The stock trading app will likely generate a higher valuation in the market, while simultaneously playing a larger role in the IPO boom by providing retail investors with a way to invest in deals that historically targeted large institutions. Robinhood reserves up to 35% of its IPO shares to its clients.
“I think this will be one of the biggest memes stocks of the future,” Thomas Peterffy, president of Interactive Brokers, told CNBC’s “Squawk Box” on Friday. “They have negative equity, they have about zero income, and they are growing fast. So that’s the kind of thing the market seems to like lately. I can’t wait for them to come into the market. community, bringing more and more people into the market. “
Goldman, Morgan, JPM the big winners
In last week’s IPOs, the subscription fee ranged from 2% of the total amount raised, in the case of the massive funding of the ride-sharing company Didi, to 7% for more modest deals like offers from carpool companies. health. CVRx, Aerovate Therapeutics, and Acumen Pharmaceuticals.
Goldman Sachs and Morgan Stanley, as usual, generated the highest fee income from acting as lead IPOs for Didi and cybersecurity software provider SentinelOne, the two biggest offerings. of the week.
Morgan Stanley and JPMorgan Chase were the main underwriters in the IPO of Turkish online sales company D-Market Electronic Service & Trading, legal services site LegalZoom and Krispy Kreme, which were third, fourth and fifth respectively. the most important offers of the week.

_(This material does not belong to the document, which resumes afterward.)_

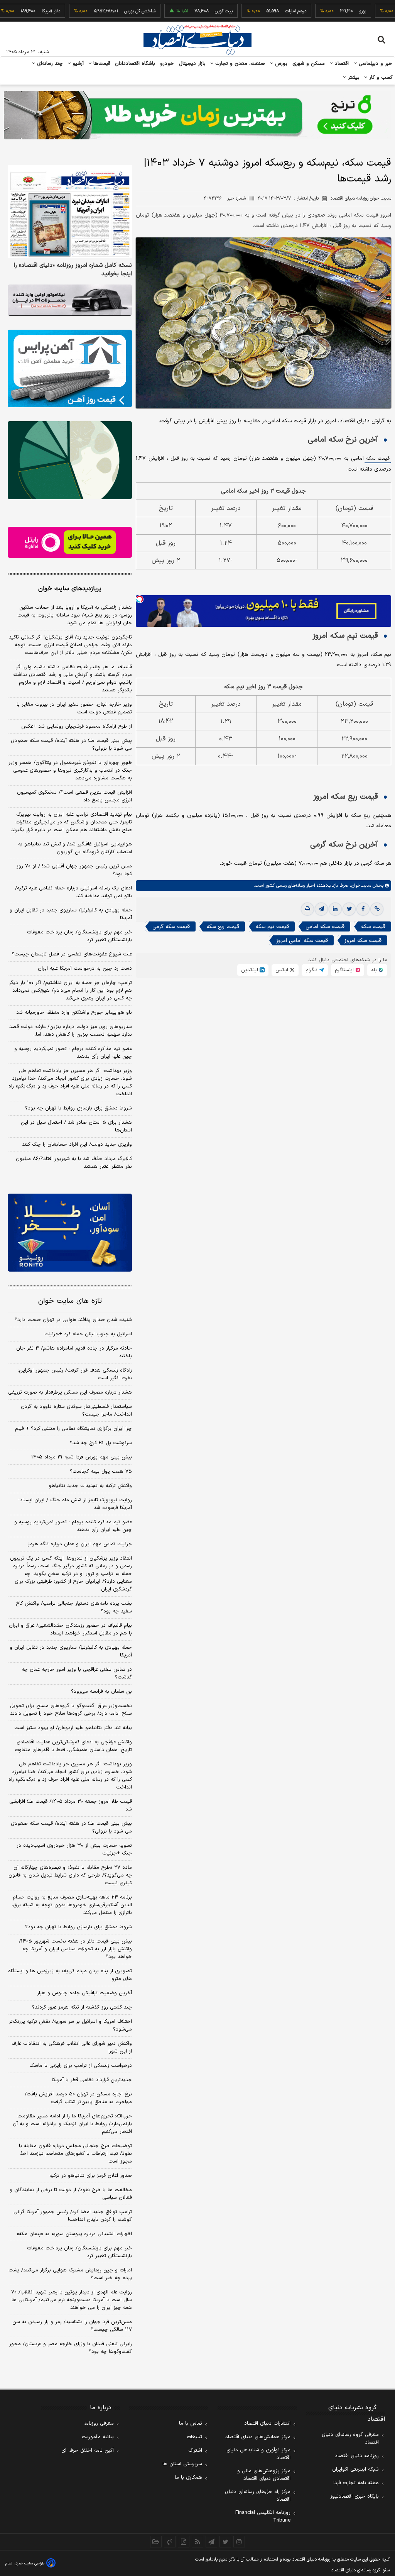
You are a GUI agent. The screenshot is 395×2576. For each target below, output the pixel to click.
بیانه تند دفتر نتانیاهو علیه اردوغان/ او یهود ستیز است (73, 1728)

Donuts are sold at a Krispy Kreme store on May 5, 2021 in Chicago, Illinois. The donut chain announced yesterday that it plans to reopen the company on the stock exchange.
Scott Olson | Getty Images
In addition to the advisory fee, underwriters also make money on IPOs by getting the option to buy shares at the offer price so that they can benefit from the pop that usually follows. . Not all of the deals last week saw big initial rallies, but they all led to gains for banks that were able to receive an allocation.
Even with Didi’s mixed gains in his first three days of trading, the stock’s 11% rise means the underwriters are up $ 66 million if they exercise their options. The paper’s earnings on SentinelOne stand at $ 46 million after that stock jumped 27%. The Xometry manufacturing market has climbed 58% in three days, so far producing potential gains of $ 26 million, while airport security firm CLEAR has seen a $ 34 million increase after a jump in 53%.
For Morgan Stanley and JPMorgan, the IPO record comes a week after the two banks led the IPOs for healthcare technology company Doximity and cloud software provider Confluent.
These two offers paid a combined underwriting fee of $ 74.7 million, and the Doximity deal included a share allocation that generated $ 83 million in earnings based on the pop IPO. However, Confluent took the unusual decision not to issue to the underwriters the call option at the IPO price.
The company highlighted the potential importance of this decision in the section on its risk factors. prospectus:
“Without this option, the underwriters may elect not to engage in certain transactions which stabilize, maintain or otherwise affect the market price of our Class A common shares, such as short sales, stabilization transactions and purchases to cover positions created by short sales, to the extent that they would have entered into such transactions if we had granted such an option to the underwriters, ”Confluent said.
Doximity CEO Jeff Tangney told CNBC’s Deirdre Bosa that while an IPO was the right choice for his company, he was happy to see the increase in direct listings and special purpose acquisition companies. (PSPC) as alternatives because competition lowers costs.
Doximity paid a fee of 5.5% of the offer size, which is roughly in line with this year’s average but below the maximum rate of 7%.
“It has improved our economy,” he said. “Banks charge less and do more, which is good.”